The operation is fairly straightforward, and recovery time is quite quick, provided there are no complications. Some vets perform rabbit castrations via the scrotum and some via the abdomen.
If you have a young male rabbit castrated within a few days of his testicles descending into the scrotum, he won’t have the chance to become fertile, and he can remain with a female littermate or companion. If castrated any older, be careful. Male rabbits aren’t sterile immediately after castration (mature sperm may have already left the testicles and can live a surprisingly long time!), so keep him away from unspayed adult females for up to six weeks after his operation.
For females, the spay is a major operation. Her uterus and ovaries have to be removed via an incision in her abdomen.

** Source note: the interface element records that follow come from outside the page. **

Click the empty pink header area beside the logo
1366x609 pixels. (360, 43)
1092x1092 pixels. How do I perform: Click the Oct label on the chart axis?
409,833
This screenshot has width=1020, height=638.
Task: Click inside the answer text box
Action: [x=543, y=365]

Females are sterile as soon as they have been spayed, but if they have a male companion, you need to check he is gentle with her until the healing process is well underway. If you think he might mount your female rabbit, keep them apart for a few days, where they can see and smell each other through a wire mesh.
Females can be spayed from a similar age, but the uterus is very small at this point, and an age of 16-20 weeks is generally preferred. Spaying a rabbit over approximately 9 months can be more challenging due to the amount of fat which surrounds the uterus and its blood supply, so not leaving it too late is best for her. Waiting until the classic 6 months risks her becoming pregnant and at least 1 unwanted litter.
The physical size of the rabbit is not usually a surgical challenge, but rabbits under 1kg become progressively more difficult to intubate, and so this weight is a useful cut-off to await before surgery, where possible (i.e. some rabbits will be barely 1kg at adulthood, in which case there is little to be gained by waiting past 20 weeks.)